The following should not be construed as advice to graduate students. Let someone else try it first.

1. Forget the national income and product accounts. Pay no attention to the arbitrary classification of output as C,I,G, and NX.

2. Instead, look at the data set that Stangler and Kedrosky used on business dynamics along with the JOLTS (job openings and labor turnover survey) data. Try to locate the changes in the economy in the growth and decline of clusters of businesses.

3. For example, compare patterns of small business creation and destruction in a city that has grown over the past thirty years (such as Phoenix) with a city that has declined (such as Detroit). Does secular growth show up as a high rate of firm formation, a high rate of firm growth, a low rate of firm death, or some combination? How does secular decline show up?

4. Can you see emergence and contraction of specific industries? Does the personal computer industry in the early 1980’s show up in terms of an unusual amount of firms started in certain clusters, unusual growth for a few firms, or an unusually low rate of death for firms? Can you find clusters of firms associated with the boom and bust in dotcoms in the late 1990’s?

5. How do periods of overall employment growth differ from periods of employment contraction?

As a side note, I fear that in talking about the labor matching problem, I have made it sound as if Recalculation is nothing but a labor-matching problem. It is more fundamentally a business-creation problem. A pure labor-matching problem presumes that the firms already exist, and the problem is to match workers with firms. The full Recalculation problem is to create firms that profitably employ workers.

The firms generate patterns of specialization and trade. Profitability is what makes those patterns sustainable.
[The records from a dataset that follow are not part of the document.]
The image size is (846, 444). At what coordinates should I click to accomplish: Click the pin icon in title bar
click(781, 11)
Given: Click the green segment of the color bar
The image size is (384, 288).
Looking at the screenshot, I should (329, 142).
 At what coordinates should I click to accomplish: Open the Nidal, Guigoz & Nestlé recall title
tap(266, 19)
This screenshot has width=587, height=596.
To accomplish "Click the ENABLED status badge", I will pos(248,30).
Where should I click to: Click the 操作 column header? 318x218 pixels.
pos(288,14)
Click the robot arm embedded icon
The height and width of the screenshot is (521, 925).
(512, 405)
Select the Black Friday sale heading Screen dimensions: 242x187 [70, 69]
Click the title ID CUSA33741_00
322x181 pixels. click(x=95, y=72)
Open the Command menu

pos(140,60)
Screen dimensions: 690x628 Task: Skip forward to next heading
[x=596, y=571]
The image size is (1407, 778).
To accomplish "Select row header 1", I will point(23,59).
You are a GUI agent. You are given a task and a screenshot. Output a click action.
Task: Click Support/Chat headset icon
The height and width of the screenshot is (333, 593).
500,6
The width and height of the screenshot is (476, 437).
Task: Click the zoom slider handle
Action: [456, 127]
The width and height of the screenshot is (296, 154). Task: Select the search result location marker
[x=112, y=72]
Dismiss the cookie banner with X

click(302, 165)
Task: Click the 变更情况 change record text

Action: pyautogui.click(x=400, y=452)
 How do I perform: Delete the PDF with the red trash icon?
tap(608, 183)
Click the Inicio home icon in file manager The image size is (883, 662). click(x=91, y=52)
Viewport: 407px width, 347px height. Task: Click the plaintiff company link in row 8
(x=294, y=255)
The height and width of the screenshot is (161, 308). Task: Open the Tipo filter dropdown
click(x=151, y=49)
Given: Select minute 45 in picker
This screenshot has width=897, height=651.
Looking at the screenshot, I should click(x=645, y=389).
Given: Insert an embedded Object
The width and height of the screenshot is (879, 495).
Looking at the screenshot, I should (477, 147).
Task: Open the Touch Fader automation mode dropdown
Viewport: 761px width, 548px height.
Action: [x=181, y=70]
Suppose that today, right now, you had to figure out a small profitable business that would generate enough income to support your household. Think about this seriously. Come up with a product or service that you could sell, figure out a way to keep costs low enough to make a profit, and make a realistic plan for overcoming competition. That is your local recalculation problem. If you can solve it, then, yes, this ultimately will help match labor skills to the work that needs doing. But that is only part of it.